╭─ Records provided

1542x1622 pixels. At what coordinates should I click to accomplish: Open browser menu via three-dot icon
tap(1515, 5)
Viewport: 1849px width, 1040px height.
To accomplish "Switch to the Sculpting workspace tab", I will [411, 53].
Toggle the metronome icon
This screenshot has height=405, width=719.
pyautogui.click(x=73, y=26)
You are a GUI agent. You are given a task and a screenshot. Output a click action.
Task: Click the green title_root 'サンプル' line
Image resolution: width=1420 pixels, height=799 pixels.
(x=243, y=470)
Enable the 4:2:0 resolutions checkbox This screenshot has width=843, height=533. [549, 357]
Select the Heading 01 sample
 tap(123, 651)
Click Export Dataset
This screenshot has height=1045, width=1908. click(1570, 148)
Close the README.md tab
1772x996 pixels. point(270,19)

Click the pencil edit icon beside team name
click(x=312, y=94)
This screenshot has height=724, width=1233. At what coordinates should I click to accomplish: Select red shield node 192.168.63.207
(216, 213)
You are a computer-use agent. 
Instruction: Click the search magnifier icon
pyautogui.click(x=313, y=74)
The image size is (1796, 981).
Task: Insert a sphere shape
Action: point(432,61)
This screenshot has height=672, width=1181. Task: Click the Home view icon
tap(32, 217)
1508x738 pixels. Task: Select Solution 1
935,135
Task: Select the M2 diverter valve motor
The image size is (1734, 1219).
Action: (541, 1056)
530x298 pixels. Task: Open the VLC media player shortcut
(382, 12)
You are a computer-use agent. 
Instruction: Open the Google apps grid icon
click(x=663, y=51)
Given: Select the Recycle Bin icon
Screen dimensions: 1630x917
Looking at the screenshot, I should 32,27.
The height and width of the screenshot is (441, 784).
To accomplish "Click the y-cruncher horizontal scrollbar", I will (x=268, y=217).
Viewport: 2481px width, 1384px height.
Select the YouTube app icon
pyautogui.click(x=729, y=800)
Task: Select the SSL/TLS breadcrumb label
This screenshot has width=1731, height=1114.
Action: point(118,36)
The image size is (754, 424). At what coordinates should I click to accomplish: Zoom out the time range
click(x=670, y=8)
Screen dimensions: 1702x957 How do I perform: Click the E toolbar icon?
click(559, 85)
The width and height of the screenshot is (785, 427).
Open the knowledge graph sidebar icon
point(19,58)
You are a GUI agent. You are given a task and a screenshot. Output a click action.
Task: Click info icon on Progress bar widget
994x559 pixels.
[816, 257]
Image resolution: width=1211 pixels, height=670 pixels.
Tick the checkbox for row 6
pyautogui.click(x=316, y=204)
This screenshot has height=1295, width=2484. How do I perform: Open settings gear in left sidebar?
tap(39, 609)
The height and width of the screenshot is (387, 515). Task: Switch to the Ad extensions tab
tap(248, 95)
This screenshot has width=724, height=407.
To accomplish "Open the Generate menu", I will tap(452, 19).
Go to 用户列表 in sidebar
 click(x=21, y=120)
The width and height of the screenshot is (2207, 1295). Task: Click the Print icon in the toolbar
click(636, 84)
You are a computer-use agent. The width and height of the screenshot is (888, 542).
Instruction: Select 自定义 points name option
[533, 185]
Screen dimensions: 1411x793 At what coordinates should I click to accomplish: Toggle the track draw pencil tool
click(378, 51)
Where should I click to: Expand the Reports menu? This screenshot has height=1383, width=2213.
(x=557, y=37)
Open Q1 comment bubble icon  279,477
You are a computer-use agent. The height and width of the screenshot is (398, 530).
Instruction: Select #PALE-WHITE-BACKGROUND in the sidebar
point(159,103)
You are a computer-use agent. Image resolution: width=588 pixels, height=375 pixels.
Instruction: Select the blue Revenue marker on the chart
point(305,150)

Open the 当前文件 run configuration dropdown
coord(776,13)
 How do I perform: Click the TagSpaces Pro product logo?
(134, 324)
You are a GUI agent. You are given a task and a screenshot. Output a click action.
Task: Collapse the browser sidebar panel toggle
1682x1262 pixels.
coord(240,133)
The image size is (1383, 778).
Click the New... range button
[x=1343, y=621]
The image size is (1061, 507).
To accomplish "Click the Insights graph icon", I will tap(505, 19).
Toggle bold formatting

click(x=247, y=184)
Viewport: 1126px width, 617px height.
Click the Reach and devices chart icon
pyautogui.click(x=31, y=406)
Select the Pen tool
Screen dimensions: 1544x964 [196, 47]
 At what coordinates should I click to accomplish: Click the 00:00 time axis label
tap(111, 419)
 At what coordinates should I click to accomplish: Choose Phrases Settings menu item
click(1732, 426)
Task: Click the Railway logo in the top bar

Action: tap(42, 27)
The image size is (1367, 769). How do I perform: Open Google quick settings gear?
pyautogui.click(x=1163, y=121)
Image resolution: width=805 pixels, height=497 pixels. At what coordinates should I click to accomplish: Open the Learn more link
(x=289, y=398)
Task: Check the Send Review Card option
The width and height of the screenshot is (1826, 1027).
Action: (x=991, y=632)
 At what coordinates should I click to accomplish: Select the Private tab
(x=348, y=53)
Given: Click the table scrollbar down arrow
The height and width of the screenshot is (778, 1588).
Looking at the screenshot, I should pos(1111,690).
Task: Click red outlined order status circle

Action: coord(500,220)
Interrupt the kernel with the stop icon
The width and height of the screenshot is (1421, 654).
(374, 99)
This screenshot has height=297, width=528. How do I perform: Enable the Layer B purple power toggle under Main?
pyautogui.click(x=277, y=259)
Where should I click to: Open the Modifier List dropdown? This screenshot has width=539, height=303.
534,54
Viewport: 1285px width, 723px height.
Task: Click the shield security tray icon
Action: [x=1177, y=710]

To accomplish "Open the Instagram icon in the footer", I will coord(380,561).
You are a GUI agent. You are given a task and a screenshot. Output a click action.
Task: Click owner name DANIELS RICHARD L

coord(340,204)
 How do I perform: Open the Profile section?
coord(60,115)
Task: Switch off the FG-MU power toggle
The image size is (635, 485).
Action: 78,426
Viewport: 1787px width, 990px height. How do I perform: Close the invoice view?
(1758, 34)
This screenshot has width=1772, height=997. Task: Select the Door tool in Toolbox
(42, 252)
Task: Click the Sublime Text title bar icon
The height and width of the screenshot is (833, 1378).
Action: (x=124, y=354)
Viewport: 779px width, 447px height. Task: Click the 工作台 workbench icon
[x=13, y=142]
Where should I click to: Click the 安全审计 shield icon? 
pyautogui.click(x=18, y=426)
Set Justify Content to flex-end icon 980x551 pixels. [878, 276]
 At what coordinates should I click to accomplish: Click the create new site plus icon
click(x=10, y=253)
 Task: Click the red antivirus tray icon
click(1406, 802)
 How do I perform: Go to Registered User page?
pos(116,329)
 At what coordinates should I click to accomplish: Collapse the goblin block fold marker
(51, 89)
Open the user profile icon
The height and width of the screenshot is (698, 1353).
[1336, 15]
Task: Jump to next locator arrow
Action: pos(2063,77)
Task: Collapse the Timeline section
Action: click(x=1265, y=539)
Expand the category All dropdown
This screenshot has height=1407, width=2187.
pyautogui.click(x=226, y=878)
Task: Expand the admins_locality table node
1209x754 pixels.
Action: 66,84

╰─

Aim of the task
Reproduce the material above in full, word for word.

Task answer
1542x1622 pixels. At what coordinates should I click to accomplish: Open browser menu via three-dot icon
tap(1515, 5)
Viewport: 1849px width, 1040px height.
To accomplish "Switch to the Sculpting workspace tab", I will [411, 53].
Toggle the metronome icon
This screenshot has height=405, width=719.
pyautogui.click(x=73, y=26)
You are a GUI agent. You are given a task and a screenshot. Output a click action.
Task: Click the green title_root 'サンプル' line
Image resolution: width=1420 pixels, height=799 pixels.
(x=243, y=470)
Enable the 4:2:0 resolutions checkbox This screenshot has width=843, height=533. [549, 357]
Select the Heading 01 sample
 tap(123, 651)
Click Export Dataset
This screenshot has height=1045, width=1908. click(1570, 148)
Close the README.md tab
1772x996 pixels. point(270,19)

Click the pencil edit icon beside team name
click(x=312, y=94)
This screenshot has height=724, width=1233. At what coordinates should I click to accomplish: Select red shield node 192.168.63.207
(216, 213)
You are a computer-use agent. 
Instruction: Click the search magnifier icon
pyautogui.click(x=313, y=74)
The image size is (1796, 981).
Task: Insert a sphere shape
Action: point(432,61)
This screenshot has height=672, width=1181. Task: Click the Home view icon
tap(32, 217)
1508x738 pixels. Task: Select Solution 1
935,135
Task: Select the M2 diverter valve motor
The image size is (1734, 1219).
Action: (541, 1056)
530x298 pixels. Task: Open the VLC media player shortcut
(382, 12)
You are a computer-use agent. 
Instruction: Open the Google apps grid icon
click(x=663, y=51)
Given: Select the Recycle Bin icon
Screen dimensions: 1630x917
Looking at the screenshot, I should 32,27.
The height and width of the screenshot is (441, 784).
To accomplish "Click the y-cruncher horizontal scrollbar", I will (x=268, y=217).
Viewport: 2481px width, 1384px height.
Select the YouTube app icon
pyautogui.click(x=729, y=800)
Task: Select the SSL/TLS breadcrumb label
This screenshot has width=1731, height=1114.
Action: point(118,36)
The image size is (754, 424). At what coordinates should I click to accomplish: Zoom out the time range
click(x=670, y=8)
Screen dimensions: 1702x957 How do I perform: Click the E toolbar icon?
click(559, 85)
The width and height of the screenshot is (785, 427).
Open the knowledge graph sidebar icon
point(19,58)
You are a GUI agent. You are given a task and a screenshot. Output a click action.
Task: Click info icon on Progress bar widget
994x559 pixels.
[816, 257]
Image resolution: width=1211 pixels, height=670 pixels.
Tick the checkbox for row 6
pyautogui.click(x=316, y=204)
This screenshot has height=1295, width=2484. How do I perform: Open settings gear in left sidebar?
tap(39, 609)
The height and width of the screenshot is (387, 515). Task: Switch to the Ad extensions tab
tap(248, 95)
This screenshot has width=724, height=407.
To accomplish "Open the Generate menu", I will tap(452, 19).
Go to 用户列表 in sidebar
 click(x=21, y=120)
The width and height of the screenshot is (2207, 1295). Task: Click the Print icon in the toolbar
click(636, 84)
You are a computer-use agent. The width and height of the screenshot is (888, 542).
Instruction: Select 自定义 points name option
[533, 185]
Screen dimensions: 1411x793 At what coordinates should I click to accomplish: Toggle the track draw pencil tool
click(378, 51)
Where should I click to: Expand the Reports menu? This screenshot has height=1383, width=2213.
(x=557, y=37)
Open Q1 comment bubble icon  279,477
You are a computer-use agent. The height and width of the screenshot is (398, 530).
Instruction: Select #PALE-WHITE-BACKGROUND in the sidebar
point(159,103)
You are a computer-use agent. Image resolution: width=588 pixels, height=375 pixels.
Instruction: Select the blue Revenue marker on the chart
point(305,150)

Open the 当前文件 run configuration dropdown
coord(776,13)
 How do I perform: Click the TagSpaces Pro product logo?
(134, 324)
You are a GUI agent. You are given a task and a screenshot. Output a click action.
Task: Collapse the browser sidebar panel toggle
1682x1262 pixels.
coord(240,133)
The image size is (1383, 778).
Click the New... range button
[x=1343, y=621]
The image size is (1061, 507).
To accomplish "Click the Insights graph icon", I will tap(505, 19).
Toggle bold formatting

click(x=247, y=184)
Viewport: 1126px width, 617px height.
Click the Reach and devices chart icon
pyautogui.click(x=31, y=406)
Select the Pen tool
Screen dimensions: 1544x964 [196, 47]
 At what coordinates should I click to accomplish: Click the 00:00 time axis label
tap(111, 419)
 At what coordinates should I click to accomplish: Choose Phrases Settings menu item
click(1732, 426)
Task: Click the Railway logo in the top bar

Action: tap(42, 27)
The image size is (1367, 769). How do I perform: Open Google quick settings gear?
pyautogui.click(x=1163, y=121)
Image resolution: width=805 pixels, height=497 pixels. At what coordinates should I click to accomplish: Open the Learn more link
(x=289, y=398)
Task: Check the Send Review Card option
The width and height of the screenshot is (1826, 1027).
Action: (x=991, y=632)
 At what coordinates should I click to accomplish: Select the Private tab
(x=348, y=53)
Given: Click the table scrollbar down arrow
The height and width of the screenshot is (778, 1588).
Looking at the screenshot, I should pos(1111,690).
Task: Click red outlined order status circle

Action: coord(500,220)
Interrupt the kernel with the stop icon
The width and height of the screenshot is (1421, 654).
(374, 99)
This screenshot has height=297, width=528. How do I perform: Enable the Layer B purple power toggle under Main?
pyautogui.click(x=277, y=259)
Where should I click to: Open the Modifier List dropdown? This screenshot has width=539, height=303.
534,54
Viewport: 1285px width, 723px height.
Task: Click the shield security tray icon
Action: [x=1177, y=710]

To accomplish "Open the Instagram icon in the footer", I will coord(380,561).
You are a GUI agent. You are given a task and a screenshot. Output a click action.
Task: Click owner name DANIELS RICHARD L

coord(340,204)
 How do I perform: Open the Profile section?
coord(60,115)
Task: Switch off the FG-MU power toggle
The image size is (635, 485).
Action: 78,426
Viewport: 1787px width, 990px height. How do I perform: Close the invoice view?
(1758, 34)
This screenshot has width=1772, height=997. Task: Select the Door tool in Toolbox
(42, 252)
Task: Click the Sublime Text title bar icon
The height and width of the screenshot is (833, 1378).
Action: (x=124, y=354)
Viewport: 779px width, 447px height. Task: Click the 工作台 workbench icon
[x=13, y=142]
Where should I click to: Click the 安全审计 shield icon? 
pyautogui.click(x=18, y=426)
Set Justify Content to flex-end icon 980x551 pixels. [878, 276]
 At what coordinates should I click to accomplish: Click the create new site plus icon
click(x=10, y=253)
 Task: Click the red antivirus tray icon
click(1406, 802)
 How do I perform: Go to Registered User page?
pos(116,329)
 At what coordinates should I click to accomplish: Collapse the goblin block fold marker
(51, 89)
Open the user profile icon
The height and width of the screenshot is (698, 1353).
[1336, 15]
Task: Jump to next locator arrow
Action: pos(2063,77)
Task: Collapse the Timeline section
Action: click(x=1265, y=539)
Expand the category All dropdown
This screenshot has height=1407, width=2187.
pyautogui.click(x=226, y=878)
Task: Expand the admins_locality table node
1209x754 pixels.
Action: 66,84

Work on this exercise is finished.